Our first night I let Mr. C pick a restaurant. We had walked the length of the New Town and through the tunnel to the Old Town and back again. He wanted to try a bustling local joint and we had a lovely meal sitting on an enclosed patio. The next night I consulted my travel books and starred a few places, then we went to the lobby and asked for a recommendation. Our hostess rang up a restaurant, set up a reservation and told us how to find L'Ancora della Tortuga - at the edge of New Town, just before the tunnel, turn right and climb some steps. We were there in less then five minutes.
Had we known what was awaiting us, we may have ran. Had we known what the food was like, we would have skipped Rome altogether. If only we had known...
The restaurant was, unbeknownst to us, on its last night before closing for the season. The windows facing the water were all open and we had a view of the setting sun. Cool breezes were blowing the white curtains all about, giving the candlelit dining room a very ethereal feel. The hostess led us to a corner table with a booth seat next to one of these windows and Mr. C immediately started moving the candles that lined the sill. He was worried about a fire - he was the only one, the hostess merely shrugged it off. I ordered a glass of the local white - it's my favorite because of the minerality and clean tartness, Mr. C had aqua con gas (sparkling water). The menus were simple and I knew immediately that I wanted to try the Risotto al Gamberetto because I just love risotto. In a surprising turn, Mr. C ordered the vegetarian lasagne. I had to look at the menu twice - butternut squash seemed a strange selection that I actually questioned him. He smiled, "Lasagna." And so it was.

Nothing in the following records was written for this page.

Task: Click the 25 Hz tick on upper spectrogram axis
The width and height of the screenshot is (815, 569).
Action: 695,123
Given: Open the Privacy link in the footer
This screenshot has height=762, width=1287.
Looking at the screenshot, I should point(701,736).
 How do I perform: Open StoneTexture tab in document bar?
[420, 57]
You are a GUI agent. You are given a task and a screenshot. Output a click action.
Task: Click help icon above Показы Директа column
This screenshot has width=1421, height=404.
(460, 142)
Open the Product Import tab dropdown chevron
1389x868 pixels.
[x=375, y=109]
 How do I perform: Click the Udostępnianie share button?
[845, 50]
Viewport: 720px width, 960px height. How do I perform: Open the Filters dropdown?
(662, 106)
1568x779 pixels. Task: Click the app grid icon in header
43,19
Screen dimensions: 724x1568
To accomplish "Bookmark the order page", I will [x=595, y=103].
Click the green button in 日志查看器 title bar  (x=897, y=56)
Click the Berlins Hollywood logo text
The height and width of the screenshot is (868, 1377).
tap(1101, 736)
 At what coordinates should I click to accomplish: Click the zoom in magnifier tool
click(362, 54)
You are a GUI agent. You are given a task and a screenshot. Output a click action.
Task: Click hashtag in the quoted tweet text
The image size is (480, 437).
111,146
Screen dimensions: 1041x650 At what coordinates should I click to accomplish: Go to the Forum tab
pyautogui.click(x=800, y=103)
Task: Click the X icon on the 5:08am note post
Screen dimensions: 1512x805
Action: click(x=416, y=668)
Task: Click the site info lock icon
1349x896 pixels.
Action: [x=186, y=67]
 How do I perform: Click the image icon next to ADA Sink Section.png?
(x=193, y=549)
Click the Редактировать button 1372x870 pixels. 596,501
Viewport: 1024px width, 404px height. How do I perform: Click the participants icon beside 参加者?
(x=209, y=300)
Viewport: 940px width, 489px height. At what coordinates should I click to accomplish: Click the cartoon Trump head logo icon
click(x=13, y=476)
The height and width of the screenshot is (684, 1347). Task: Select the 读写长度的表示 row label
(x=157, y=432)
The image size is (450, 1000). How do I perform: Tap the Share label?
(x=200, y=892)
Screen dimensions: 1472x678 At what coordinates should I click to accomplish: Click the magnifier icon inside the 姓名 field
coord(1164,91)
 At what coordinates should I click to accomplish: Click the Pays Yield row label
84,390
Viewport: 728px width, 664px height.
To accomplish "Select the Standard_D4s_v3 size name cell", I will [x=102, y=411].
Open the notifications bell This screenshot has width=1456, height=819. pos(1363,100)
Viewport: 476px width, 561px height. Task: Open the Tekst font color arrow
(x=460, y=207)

Until the lasagna came out.
My shrimps, "Gamberetto," were enormous. Three of them covered the plate - I felt like I was eating a lobster tail. The lasagne in front of Mr. C was a lovely white slice, oozing with a cream sauce and delicate slices of butternut. He took the first bite and literally started tearing up. His face changed. His body emanated an aura of complete peace. I swear I heard angles singing. "You have to taste this," he insisted. And so I dipped my fork in for a small bite. I nearly fainted. And then I nearly wrestled him for it. This lasagna was the most heavenly thing I had ever eaten. I think Mr. C may have shared one more bite with me, but I sat there, across from him, listening to his every moan as each bite disappeared into his mouth. I am sure my dish was delicious, but I was distracted by him and his orgasmic lasagna. We both managed to finish our meals and the heavenly pillows of bread they kept plying us with and then debated ordering another slice of lasagna to split between us. I don't know why we didn't, I guess we're pretty darn dumb.
That night our walk around town was done on air, we were both moaning about the lasagna even over scoops of freshly made gelato. We got back to our hotel ready to beg the receptionist for another nights reservation but she told us that the restaurant would be closing after tonight. I think we wept as we climbed the four flights to our room.
The next day our waiter from L'Ancora della Tortuga was in the breakfast room of our hotel having coffee and flirting with the receptionist. We stared at him like he was a movie star. We fantasized that he would be back at the restaurant that night at some private staff-only party featuring platters of orgasmic lasagna. We talked about how to get ourselves invited to this fantasy party. We consoled ourselves with good Italian coffee and the fact that we were probably feeling the effects of post-lasagna depression.
I have since sent many people to L'Ancora della Tortuga to indulge in this dish. Sadly, every single recommendation has been either met with off-season closure or a full restaurant and no available reservations. I suggest that you reserve now. What? You don't have tickets?!!??! Book your table and make sure your passport is up to date. You can thank me later.